Bu sürecin de kuşkusuz eksiklikleri vardır.
Bunlardan birisi maske konusunda bazı vatandaşların isimleri çıkmadı, maskeleri gelmedi. Orada da, maskeler  eczanelere geldi ancak yoğunluk sebebiyle sistem tıkandı ve isimler çıkmadı.
Hükümet buradan da süratle döndü.
Derlerya, o kadar kusur kadı kızında da var!
Allah nazardan saklasın.
Şimdi yeni bir dönem var.
O da şu, belirti gösterenlerin dışında sağlık bakanlığı ve filyasyon ekipleri OSB’lere, fabrikalara gidiyor ve test yapıyorlar.
Bu ne kadar doğru bilinmez.
Zira, Türkiye’de havaların ısındığı dönemde vakaların süratle toparladığı süreçte herkesi teste tabi tutup, kamuoyuna yeni bir korku pompalamak doğru değil.
‘Vakalar 1000’in üzerine yeniden döndü.’
‘Ama salgın geri döndü.’
‘2.Dalga olur mu’ gibi korkuları yaymak sürece zarar verir.
Bence bilgilendirme ile devam edilmeli.
Daha öncede yazdım, koronavirüsü süreci ile ekrana sık çıkan ve bunun yorumculuğunu sevenler oldu.
Virüs bizi bırakacak ama onlar bırakmak istemiyor!
Sevgili okurlar,
Bir de dün sabah saatlerinden itibaren 15 büyükkentte sokağa çıkma yasağı kararı alındı.

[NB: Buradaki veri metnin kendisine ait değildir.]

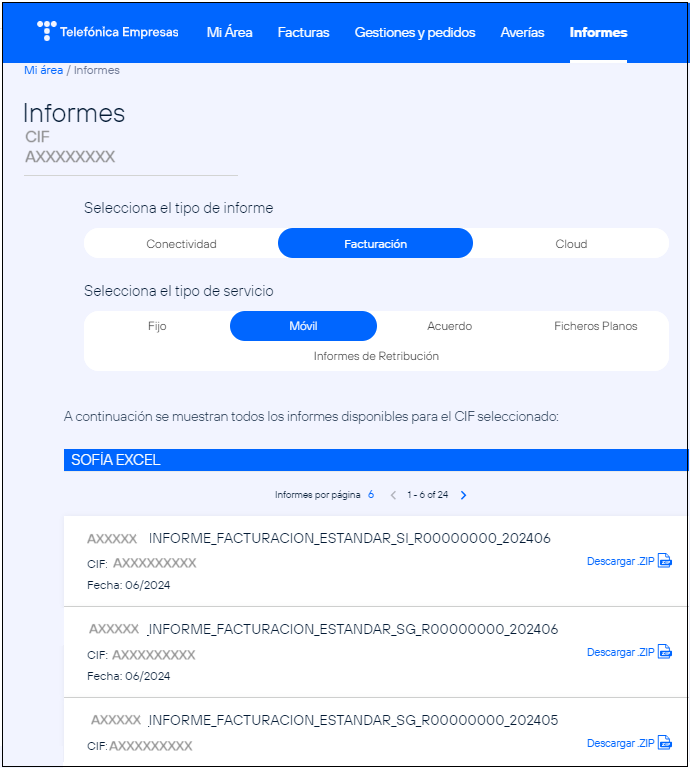Click ZIP download icon for SG_R00000000_202405 report
The image size is (690, 768).
665,743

Yasağı kaldıran Cumhurbaşkanı Erdoğan’ın açıklamasından anladığımız şu,
Önceki akşam bir araya gelinmiş Sağlık ve İçişleri Bakanlıkları karar vermiş ve Cumhurbaşkanı da bilgilendirilmiş, bu karar alınmış.
Sonra da kaldırılmış.
Neden kaldırılmış?
Geçen hafta bütün Türkiye’de sokağa çıkma yasakları kaldırıldı.
Kentler arasındaki gidiş-gelişler serbest bırakıldı.
THY ülkenin dört bir yanına seferler planladı.
Karadeniz illeri dahil otobüsler biletlerini sosyal mesafa ilkelerine göre sattı.
Aniden konulan yasak büyük bir tepkiye neden oldu.
Hükümet edenlerin görevi nedir?
Sosyal adaleti ve güvenliği sağlamak ve milletin huzurunu korumak.
Burda bir huzursuzluk oldu ve bu huzursuzluk da dile getirilip Erdoğan’a ulaşınca bir değerlendirme daha yapıldı.
Sokağa çıkma kararı iptal edildi.
Bunu hemen Erdoğan Soylu olayına çekenler oldu.
Bunlar Ak parti içinde kavga arayan ve Özellikle Cmuhurbaşkanı Tayyip Erdoğan’ın bakanlıkta en çok güvendiği isimlerden bir olan Soylu’yu yıpratmaya yönelik yazılanlardır.
Kaldı ki şöyle olsa Koca ve Soylu kararı aldı, Cumhurbaşkanı kaldırdı.
Olabilir.
Onlar Cumhurbaşkanı ve Bakanlar.
Son sözü Cumhurbaşkanı söyler.
Böyle bir karar Soylu’nun karizmasını ve başarısına da gölge düşürmez.
Doğrudur, hiçbir İçişleri Bakanı bu görevi layıkıyla 4-5 yıl yaptıktan sonra başka bir bakanlığa gitmek istemez.
Dinleneyim der.
Soylu’nun düşüncesi şudur, İçişlerinde devam etmek.
Maalesef sosyal medya haberleşmeden öte bir fitne odağı haline geldiği için kavga istiyor..Hasarı da büyük olsun diyor.